The data breach reported by Anthem earlier this year was breathtaking due to its size—as many as 80 million Americans had their information compromised.
But here’s a statistic that has not received the same notoriety as the Anthem hack—a full 81 percent of healthcare executives say their organizations have been compromised in cyber attacks during the past two years.
According to the 2015 KPMG Healthcare Cybersecurity Survey released earlier this week, only half of those polled feel adequately prepared to prevent future attacks.
Greg Bell, who leads KPMG’s Cyber Practice, reports that many organizations underestimate the threat. “Healthcare organizations that can effectively track the number of attempts have less cause for worry than those who may not detect all of the threats against their systems,” said Bell. “The experienced hackers that penetrate a vulnerable health care organization like to remain undetected as long as they can before extracting a great deal of content, similar to a blood-sucking insect.”
A majority of organizations report that they’re able to see external hack attempts in real time, and they’re reporting a startling number of attempts to infiltrate their systems.
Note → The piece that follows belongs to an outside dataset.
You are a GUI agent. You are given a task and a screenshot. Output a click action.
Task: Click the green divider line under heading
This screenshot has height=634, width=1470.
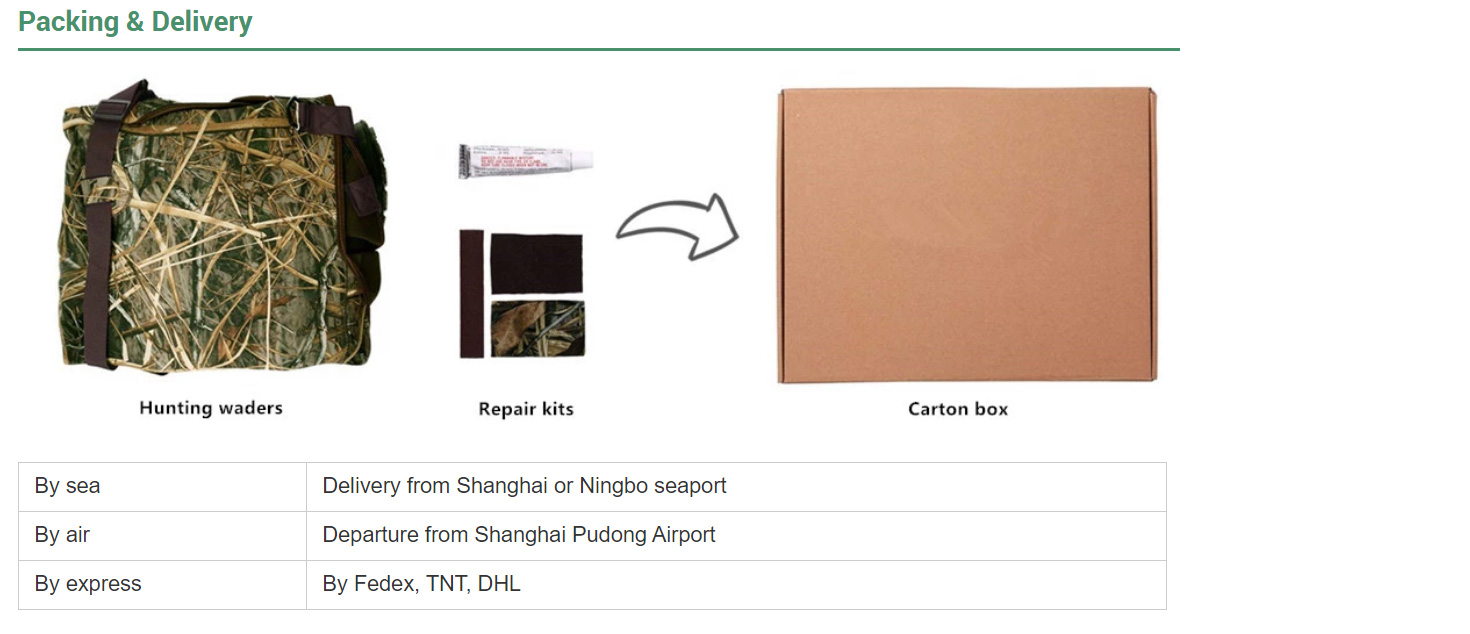(599, 48)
Daily assaults are reported by 13 percent of companies, while another 12 percent report being targeted multiple times a week.
Malware is the most frequently reported method of attack, with 65 percent of companies dealing with the issue.
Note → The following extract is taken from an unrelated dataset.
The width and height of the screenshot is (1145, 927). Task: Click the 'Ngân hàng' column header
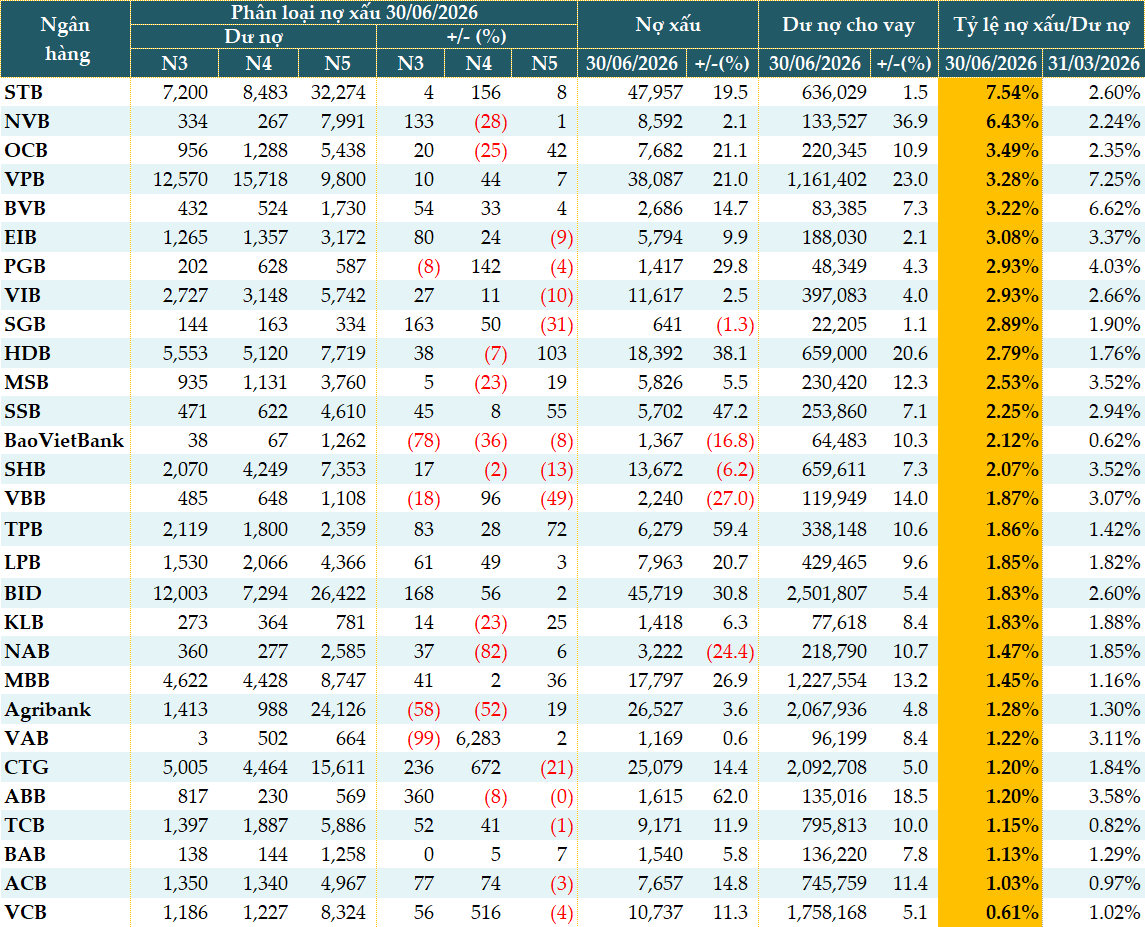click(66, 39)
A third of respondents say their own employees were responsible for hacks.
“The vulnerability of patient data at the nation’s health plans and approximately 5,000 hospitals is on the rise and health care executives are struggling to safeguard patient records,” said Michael Ebert, leader in KPMG’s healthcare & life sciences cyber practice. “Patient records are far more valuable than credit card information for people who plan to commit fraud, since the personal information cannot be easily changed. A key goal for execs is to advance their institutions’ protection to create hurdles for hackers.”
According to the survey, the areas with the greatest vulnerabilities within an organization are:
- external attackers, 65 percent
- sharing data with third parties, 48 percent
- employee breaches, 35 percent
- wireless computing, 35 percent
- inadequate firewalls, 27 percent
In an attempt to combat cyber attacks, most institutions have increased spending on cyber security.